BEGIN SOURCE INFORMATION

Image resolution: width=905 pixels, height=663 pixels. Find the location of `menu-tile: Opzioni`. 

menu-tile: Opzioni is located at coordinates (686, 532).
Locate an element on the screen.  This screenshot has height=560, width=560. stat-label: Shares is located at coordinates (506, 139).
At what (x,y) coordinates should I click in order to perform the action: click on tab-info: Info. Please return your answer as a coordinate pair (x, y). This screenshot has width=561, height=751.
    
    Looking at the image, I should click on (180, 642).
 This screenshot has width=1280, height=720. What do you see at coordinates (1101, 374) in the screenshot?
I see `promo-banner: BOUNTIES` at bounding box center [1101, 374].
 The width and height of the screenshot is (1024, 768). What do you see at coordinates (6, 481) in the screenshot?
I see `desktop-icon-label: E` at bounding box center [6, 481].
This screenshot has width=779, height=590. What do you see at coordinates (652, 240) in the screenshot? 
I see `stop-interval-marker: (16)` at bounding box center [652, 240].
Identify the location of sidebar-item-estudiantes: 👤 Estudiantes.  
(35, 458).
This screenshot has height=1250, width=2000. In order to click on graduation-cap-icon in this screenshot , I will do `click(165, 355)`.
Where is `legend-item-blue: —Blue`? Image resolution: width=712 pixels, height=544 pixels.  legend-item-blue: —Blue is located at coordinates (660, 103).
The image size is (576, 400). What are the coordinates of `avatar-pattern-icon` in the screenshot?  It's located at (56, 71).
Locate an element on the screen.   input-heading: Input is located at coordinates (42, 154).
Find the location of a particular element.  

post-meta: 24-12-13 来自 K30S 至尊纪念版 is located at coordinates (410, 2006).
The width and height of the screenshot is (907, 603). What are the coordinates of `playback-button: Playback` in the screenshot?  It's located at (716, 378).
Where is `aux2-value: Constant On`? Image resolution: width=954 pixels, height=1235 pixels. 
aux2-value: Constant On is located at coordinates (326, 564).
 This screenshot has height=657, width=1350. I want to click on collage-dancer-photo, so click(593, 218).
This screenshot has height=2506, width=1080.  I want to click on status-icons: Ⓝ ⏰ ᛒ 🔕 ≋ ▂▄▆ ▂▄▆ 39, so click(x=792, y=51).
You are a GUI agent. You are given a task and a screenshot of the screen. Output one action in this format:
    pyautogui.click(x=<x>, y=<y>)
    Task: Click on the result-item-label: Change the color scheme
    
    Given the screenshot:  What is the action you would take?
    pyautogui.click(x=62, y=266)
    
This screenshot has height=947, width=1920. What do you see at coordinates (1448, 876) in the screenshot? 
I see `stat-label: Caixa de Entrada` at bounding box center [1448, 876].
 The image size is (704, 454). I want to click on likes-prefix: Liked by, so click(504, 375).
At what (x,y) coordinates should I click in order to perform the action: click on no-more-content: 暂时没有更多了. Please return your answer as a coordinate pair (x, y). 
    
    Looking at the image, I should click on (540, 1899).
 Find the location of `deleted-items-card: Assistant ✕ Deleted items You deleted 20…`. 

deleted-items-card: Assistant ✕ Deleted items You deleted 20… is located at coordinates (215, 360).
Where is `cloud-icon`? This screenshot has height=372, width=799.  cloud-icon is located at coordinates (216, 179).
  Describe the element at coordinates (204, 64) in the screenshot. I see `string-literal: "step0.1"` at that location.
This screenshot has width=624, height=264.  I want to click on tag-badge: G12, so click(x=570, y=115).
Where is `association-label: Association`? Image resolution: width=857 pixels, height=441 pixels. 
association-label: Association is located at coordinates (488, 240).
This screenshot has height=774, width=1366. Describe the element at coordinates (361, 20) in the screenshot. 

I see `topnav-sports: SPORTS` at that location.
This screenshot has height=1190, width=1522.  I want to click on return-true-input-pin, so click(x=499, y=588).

END SOURCE INFORMATION

:: WHAT YOU ARE ASKED TO DO ::
Arrange the lines of all the rows above as a numbered list, leaving out the blank lines.

:: FINISHED EXERCISE ::
1. Image resolution: width=905 pixels, height=663 pixels. Find the location of `menu-tile: Opzioni`. 
2. menu-tile: Opzioni is located at coordinates (686, 532).
3. Locate an element on the screen.  This screenshot has height=560, width=560. stat-label: Shares is located at coordinates (506, 139).
4. At what (x,y) coordinates should I click in order to perform the action: click on tab-info: Info. Please return your answer as a coordinate pair (x, y). This screenshot has width=561, height=751.
5.     Looking at the image, I should click on (180, 642).
6.  This screenshot has width=1280, height=720. What do you see at coordinates (1101, 374) in the screenshot?
7. I see `promo-banner: BOUNTIES` at bounding box center [1101, 374].
8.  The width and height of the screenshot is (1024, 768). What do you see at coordinates (6, 481) in the screenshot?
9. I see `desktop-icon-label: E` at bounding box center [6, 481].
10. This screenshot has width=779, height=590. What do you see at coordinates (652, 240) in the screenshot? 
11. I see `stop-interval-marker: (16)` at bounding box center [652, 240].
12. Identify the location of sidebar-item-estudiantes: 👤 Estudiantes.  
13. (35, 458).
14. This screenshot has height=1250, width=2000. In order to click on graduation-cap-icon in this screenshot , I will do `click(165, 355)`.
15. Where is `legend-item-blue: —Blue`? Image resolution: width=712 pixels, height=544 pixels.  legend-item-blue: —Blue is located at coordinates (660, 103).
16. The image size is (576, 400). What are the coordinates of `avatar-pattern-icon` in the screenshot?  It's located at (56, 71).
17. Locate an element on the screen.   input-heading: Input is located at coordinates (42, 154).
18. Find the location of a particular element.  
19. post-meta: 24-12-13 来自 K30S 至尊纪念版 is located at coordinates (410, 2006).
20. The width and height of the screenshot is (907, 603). What are the coordinates of `playback-button: Playback` in the screenshot?  It's located at (716, 378).
21. Where is `aux2-value: Constant On`? Image resolution: width=954 pixels, height=1235 pixels. 
22. aux2-value: Constant On is located at coordinates (326, 564).
23.  This screenshot has height=657, width=1350. I want to click on collage-dancer-photo, so click(593, 218).
24. This screenshot has height=2506, width=1080.  I want to click on status-icons: Ⓝ ⏰ ᛒ 🔕 ≋ ▂▄▆ ▂▄▆ 39, so click(x=792, y=51).
25. You are a GUI agent. You are given a task and a screenshot of the screen. Output one action in this format:
26.     pyautogui.click(x=<x>, y=<y>)
27.     Task: Click on the result-item-label: Change the color scheme
28.     Given the screenshot:  What is the action you would take?
29.     pyautogui.click(x=62, y=266)
30. This screenshot has height=947, width=1920. What do you see at coordinates (1448, 876) in the screenshot? 
31. I see `stat-label: Caixa de Entrada` at bounding box center [1448, 876].
32.  The image size is (704, 454). I want to click on likes-prefix: Liked by, so click(504, 375).
33. At what (x,y) coordinates should I click in order to perform the action: click on no-more-content: 暂时没有更多了. Please return your answer as a coordinate pair (x, y). 
34.     Looking at the image, I should click on (540, 1899).
35.  Find the location of `deleted-items-card: Assistant ✕ Deleted items You deleted 20…`. 
36. deleted-items-card: Assistant ✕ Deleted items You deleted 20… is located at coordinates (215, 360).
37. Where is `cloud-icon`? This screenshot has height=372, width=799.  cloud-icon is located at coordinates (216, 179).
38.   Describe the element at coordinates (204, 64) in the screenshot. I see `string-literal: "step0.1"` at that location.
39. This screenshot has width=624, height=264.  I want to click on tag-badge: G12, so click(x=570, y=115).
40. Where is `association-label: Association`? Image resolution: width=857 pixels, height=441 pixels. 
41. association-label: Association is located at coordinates (488, 240).
42. This screenshot has height=774, width=1366. Describe the element at coordinates (361, 20) in the screenshot. 
43. I see `topnav-sports: SPORTS` at that location.
44. This screenshot has height=1190, width=1522.  I want to click on return-true-input-pin, so click(x=499, y=588).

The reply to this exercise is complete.